Friday, February 5, 2010

Golf Course Management’s Dirty Little Secrets

How is it that golf courses are beginning to manage turf without all of the inputs thought just several years ago to be necessary?

• Fertilizers applied to greens that approach or surpass 5 pounds of nitrogen per thousand square feet per year,
• growth regulation chemicals to keep grass from growing after applications of excessive fertilizers,
• special amino acids to replace important nutrients and balance the soils that we have messed up with all of the other chemicals,
• products to control cyanobacteria because greens are built in places they shouldn’t be,
• moss species invading greens surfaces because natural selection makes the greens surface a better place to grow moss than bentgrass,
• USGA specification greens that have to be rebuilt every 15 years because thatch and organic matter choke the upper sand layer of oxygen and water,
• insecticides that are being blamed for a mass destruction of the bee population,
• over watering has caused many problems from over-fertilization to increase use of fungicides, not to mention the waste of water,
• Ground water in jeopardy at golf courses that have insufficient mix and load facilities.

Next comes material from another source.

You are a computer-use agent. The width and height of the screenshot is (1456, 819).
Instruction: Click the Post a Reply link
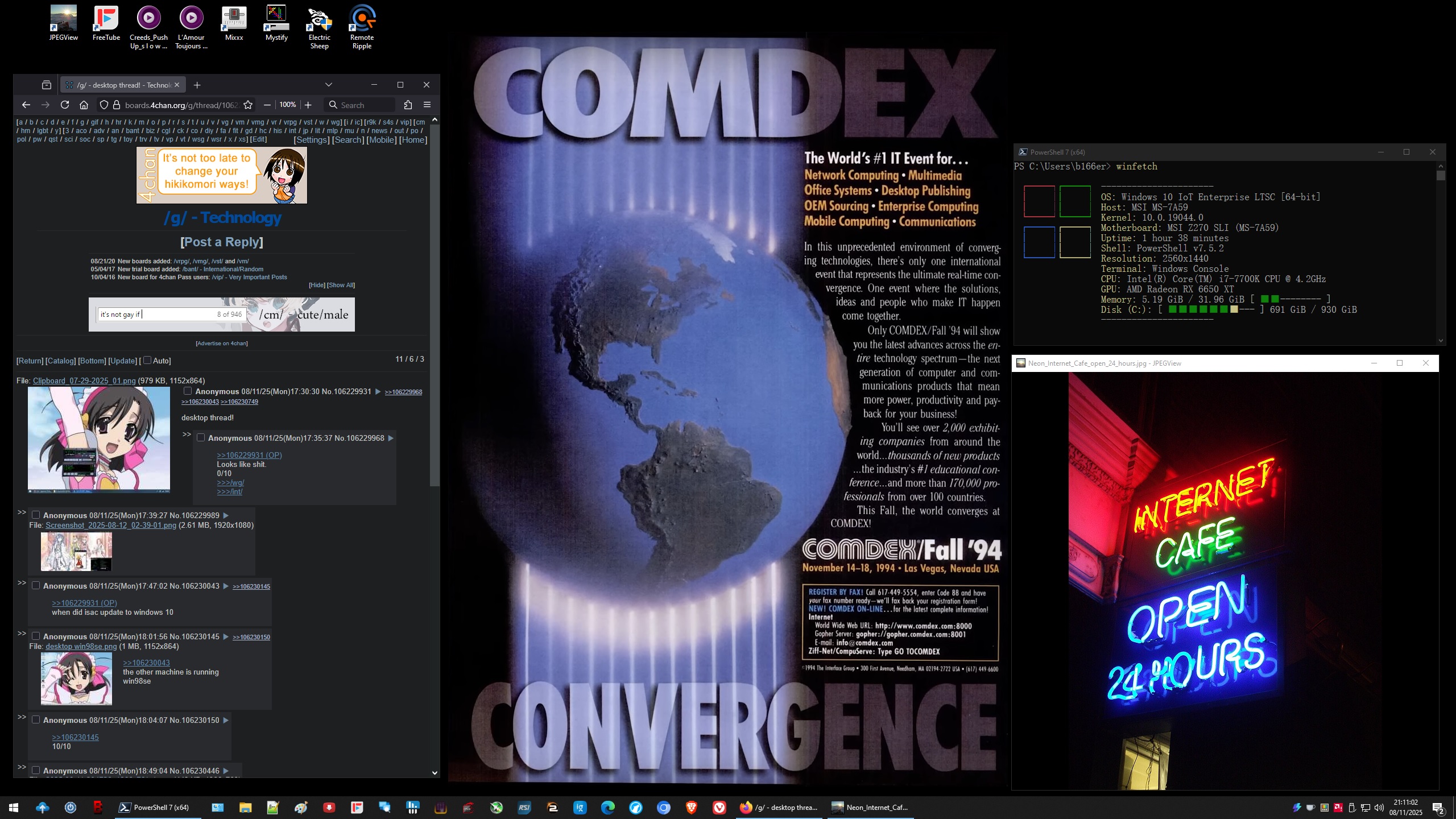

The pendulum is starting to swing in the opposite direction! Golf course superintendents are beginning to use less chemical fertilizers, fungicides and insecticides. More and more superintendents are relying on soil testing to augment nutrients needed to grow quality turf. Each day I read stories about a golf course starting on the path of organic products, spraying less and focusing on “feeding the soil”.

The latest report from the golf course superintendents association stated that:

• 202,192,000 pounds of Nitrogen where used on golf courses in the study year,
• 73,620,000 pounds of Phosphate,
• 198,010,000 pounds of Potassium.

That’s 473,822,000 pounds of fertilizers on just golf courses in one year! That’s 361 pounds of active ingredient fertilizer per acre, average, per golf course!